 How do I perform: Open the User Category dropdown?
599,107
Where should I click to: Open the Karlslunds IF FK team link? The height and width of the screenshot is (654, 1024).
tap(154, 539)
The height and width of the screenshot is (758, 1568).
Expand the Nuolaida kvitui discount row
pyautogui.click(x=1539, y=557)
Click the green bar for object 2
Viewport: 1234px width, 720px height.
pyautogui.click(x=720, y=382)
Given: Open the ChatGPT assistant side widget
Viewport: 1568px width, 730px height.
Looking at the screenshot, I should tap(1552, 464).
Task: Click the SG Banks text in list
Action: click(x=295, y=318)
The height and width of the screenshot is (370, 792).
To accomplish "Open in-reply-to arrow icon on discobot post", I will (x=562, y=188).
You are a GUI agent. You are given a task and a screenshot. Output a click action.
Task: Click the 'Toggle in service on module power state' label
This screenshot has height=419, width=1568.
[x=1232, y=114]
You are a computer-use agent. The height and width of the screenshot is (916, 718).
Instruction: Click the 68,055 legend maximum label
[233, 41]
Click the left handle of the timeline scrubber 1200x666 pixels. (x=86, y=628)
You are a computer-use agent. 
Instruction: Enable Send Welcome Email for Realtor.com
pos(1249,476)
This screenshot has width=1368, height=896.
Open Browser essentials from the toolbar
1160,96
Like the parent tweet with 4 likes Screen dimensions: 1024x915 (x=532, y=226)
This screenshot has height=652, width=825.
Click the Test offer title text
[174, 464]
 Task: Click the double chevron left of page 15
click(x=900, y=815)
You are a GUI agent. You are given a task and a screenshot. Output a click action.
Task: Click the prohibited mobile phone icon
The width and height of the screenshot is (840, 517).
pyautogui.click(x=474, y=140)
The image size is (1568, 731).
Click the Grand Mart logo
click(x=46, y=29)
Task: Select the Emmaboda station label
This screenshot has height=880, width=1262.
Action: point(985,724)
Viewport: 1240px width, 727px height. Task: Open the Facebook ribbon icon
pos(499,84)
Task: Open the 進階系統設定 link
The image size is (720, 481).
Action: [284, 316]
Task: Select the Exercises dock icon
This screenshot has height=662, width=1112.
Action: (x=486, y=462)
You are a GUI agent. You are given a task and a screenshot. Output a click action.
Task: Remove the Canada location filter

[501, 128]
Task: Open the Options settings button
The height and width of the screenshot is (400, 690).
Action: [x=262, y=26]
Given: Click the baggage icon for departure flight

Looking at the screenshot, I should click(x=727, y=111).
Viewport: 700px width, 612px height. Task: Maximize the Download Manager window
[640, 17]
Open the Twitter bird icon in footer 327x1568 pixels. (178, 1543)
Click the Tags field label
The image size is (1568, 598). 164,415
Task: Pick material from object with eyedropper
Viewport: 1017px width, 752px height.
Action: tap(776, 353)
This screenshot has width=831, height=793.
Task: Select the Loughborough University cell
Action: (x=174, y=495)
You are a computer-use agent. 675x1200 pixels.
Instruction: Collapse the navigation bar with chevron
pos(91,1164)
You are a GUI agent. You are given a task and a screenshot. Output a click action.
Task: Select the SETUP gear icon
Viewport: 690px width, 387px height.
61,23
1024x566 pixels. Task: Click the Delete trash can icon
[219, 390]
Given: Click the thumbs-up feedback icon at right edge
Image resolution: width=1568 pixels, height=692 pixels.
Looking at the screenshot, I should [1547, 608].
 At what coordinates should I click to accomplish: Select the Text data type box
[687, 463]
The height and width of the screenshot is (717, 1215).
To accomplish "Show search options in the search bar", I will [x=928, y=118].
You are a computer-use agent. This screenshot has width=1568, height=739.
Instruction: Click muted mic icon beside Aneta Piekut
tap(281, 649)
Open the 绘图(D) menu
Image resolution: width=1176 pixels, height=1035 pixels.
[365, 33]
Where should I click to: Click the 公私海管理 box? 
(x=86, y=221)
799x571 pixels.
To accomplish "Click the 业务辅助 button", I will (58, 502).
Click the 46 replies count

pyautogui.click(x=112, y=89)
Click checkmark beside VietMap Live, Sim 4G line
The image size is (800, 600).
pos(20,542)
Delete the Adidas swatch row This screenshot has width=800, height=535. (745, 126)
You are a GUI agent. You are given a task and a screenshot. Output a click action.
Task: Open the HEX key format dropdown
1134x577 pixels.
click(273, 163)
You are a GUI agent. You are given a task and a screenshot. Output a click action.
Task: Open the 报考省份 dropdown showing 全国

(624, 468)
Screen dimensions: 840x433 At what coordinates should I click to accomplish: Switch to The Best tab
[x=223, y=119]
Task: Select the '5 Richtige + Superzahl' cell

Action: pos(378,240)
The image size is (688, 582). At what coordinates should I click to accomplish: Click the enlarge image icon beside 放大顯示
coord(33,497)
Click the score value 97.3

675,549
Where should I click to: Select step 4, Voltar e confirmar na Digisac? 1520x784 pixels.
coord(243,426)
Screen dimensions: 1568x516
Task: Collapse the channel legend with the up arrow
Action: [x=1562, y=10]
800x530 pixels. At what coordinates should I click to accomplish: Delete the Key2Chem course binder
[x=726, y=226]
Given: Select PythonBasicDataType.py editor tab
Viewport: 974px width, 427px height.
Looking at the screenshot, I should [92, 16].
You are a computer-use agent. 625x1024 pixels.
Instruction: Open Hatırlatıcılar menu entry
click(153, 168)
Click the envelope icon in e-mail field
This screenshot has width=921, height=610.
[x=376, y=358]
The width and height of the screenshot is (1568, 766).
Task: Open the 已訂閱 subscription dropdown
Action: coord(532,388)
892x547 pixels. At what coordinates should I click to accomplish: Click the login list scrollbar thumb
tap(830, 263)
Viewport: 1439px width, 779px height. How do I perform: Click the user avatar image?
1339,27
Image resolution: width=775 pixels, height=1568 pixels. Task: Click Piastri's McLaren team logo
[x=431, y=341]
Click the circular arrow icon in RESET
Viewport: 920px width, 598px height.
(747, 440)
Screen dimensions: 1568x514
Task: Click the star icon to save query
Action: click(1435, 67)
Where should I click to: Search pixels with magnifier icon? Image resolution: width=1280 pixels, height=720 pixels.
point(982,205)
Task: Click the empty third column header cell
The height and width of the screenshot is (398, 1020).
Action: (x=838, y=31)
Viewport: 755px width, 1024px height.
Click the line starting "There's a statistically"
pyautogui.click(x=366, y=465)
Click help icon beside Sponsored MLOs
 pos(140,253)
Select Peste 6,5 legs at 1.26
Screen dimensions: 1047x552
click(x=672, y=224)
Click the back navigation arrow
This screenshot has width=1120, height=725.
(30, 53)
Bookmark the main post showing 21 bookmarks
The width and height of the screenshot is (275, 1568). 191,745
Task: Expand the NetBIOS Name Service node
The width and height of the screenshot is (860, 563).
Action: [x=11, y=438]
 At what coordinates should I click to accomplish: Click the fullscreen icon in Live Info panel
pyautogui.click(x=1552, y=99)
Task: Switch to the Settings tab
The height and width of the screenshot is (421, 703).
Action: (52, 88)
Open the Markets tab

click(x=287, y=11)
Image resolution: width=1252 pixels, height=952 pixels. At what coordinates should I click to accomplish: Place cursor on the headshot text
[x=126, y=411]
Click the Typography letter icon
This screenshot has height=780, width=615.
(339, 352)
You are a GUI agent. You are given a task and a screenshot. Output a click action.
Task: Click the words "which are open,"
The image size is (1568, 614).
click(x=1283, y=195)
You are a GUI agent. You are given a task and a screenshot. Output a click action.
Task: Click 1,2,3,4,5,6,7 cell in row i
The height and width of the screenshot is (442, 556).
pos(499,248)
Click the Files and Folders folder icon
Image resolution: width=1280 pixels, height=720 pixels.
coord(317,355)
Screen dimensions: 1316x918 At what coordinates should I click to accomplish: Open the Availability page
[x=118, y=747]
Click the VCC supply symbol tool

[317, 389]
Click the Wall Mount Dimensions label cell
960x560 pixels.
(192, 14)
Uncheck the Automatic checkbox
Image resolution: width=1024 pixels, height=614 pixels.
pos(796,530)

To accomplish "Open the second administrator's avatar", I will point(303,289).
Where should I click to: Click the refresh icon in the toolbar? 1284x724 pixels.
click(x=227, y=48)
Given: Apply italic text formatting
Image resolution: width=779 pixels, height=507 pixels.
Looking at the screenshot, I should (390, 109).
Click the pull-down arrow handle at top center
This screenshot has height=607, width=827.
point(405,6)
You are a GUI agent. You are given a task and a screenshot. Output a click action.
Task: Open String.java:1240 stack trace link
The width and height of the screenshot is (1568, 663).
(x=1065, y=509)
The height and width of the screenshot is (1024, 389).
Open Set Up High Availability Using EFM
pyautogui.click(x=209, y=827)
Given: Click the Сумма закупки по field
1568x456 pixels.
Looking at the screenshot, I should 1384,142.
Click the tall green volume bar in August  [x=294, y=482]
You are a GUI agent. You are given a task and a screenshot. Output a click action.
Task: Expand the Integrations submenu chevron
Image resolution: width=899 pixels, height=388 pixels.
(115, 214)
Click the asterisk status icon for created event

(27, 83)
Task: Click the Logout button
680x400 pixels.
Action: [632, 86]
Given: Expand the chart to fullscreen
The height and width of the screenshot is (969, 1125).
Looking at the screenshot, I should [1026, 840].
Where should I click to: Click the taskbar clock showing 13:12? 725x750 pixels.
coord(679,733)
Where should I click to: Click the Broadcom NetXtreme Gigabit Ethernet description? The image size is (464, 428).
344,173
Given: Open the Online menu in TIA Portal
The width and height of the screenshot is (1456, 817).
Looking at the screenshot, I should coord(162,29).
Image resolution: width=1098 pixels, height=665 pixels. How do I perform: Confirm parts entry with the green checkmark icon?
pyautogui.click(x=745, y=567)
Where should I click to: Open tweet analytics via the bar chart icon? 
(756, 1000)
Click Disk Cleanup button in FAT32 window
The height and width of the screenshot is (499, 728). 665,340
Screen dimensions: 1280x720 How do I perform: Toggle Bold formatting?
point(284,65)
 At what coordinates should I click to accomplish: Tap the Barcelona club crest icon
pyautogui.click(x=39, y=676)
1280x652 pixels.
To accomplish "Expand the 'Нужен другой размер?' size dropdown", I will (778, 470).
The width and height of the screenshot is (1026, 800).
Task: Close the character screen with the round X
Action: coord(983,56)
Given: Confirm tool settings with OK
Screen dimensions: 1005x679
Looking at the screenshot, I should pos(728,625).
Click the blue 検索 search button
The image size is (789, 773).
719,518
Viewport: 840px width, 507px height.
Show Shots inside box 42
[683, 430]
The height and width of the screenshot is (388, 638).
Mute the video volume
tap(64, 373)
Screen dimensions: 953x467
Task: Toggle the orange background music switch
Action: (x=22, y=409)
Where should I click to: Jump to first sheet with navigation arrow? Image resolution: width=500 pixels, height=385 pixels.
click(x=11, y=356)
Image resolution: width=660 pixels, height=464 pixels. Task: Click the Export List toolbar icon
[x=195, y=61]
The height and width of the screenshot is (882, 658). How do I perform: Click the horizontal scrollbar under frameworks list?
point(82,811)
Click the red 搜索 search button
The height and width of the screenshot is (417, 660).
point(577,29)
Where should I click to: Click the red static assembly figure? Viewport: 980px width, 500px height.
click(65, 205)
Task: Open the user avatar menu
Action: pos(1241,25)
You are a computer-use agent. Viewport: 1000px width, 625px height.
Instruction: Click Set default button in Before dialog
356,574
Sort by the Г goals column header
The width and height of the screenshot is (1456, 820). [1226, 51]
§ §
Problem: Could you transcribe the entries exactly, from the first line through the line containing "Click the green bar for object 2", and give nothing more?

Answer section:
 How do I perform: Open the User Category dropdown?
599,107
Where should I click to: Open the Karlslunds IF FK team link? The height and width of the screenshot is (654, 1024).
tap(154, 539)
The height and width of the screenshot is (758, 1568).
Expand the Nuolaida kvitui discount row
pyautogui.click(x=1539, y=557)
Click the green bar for object 2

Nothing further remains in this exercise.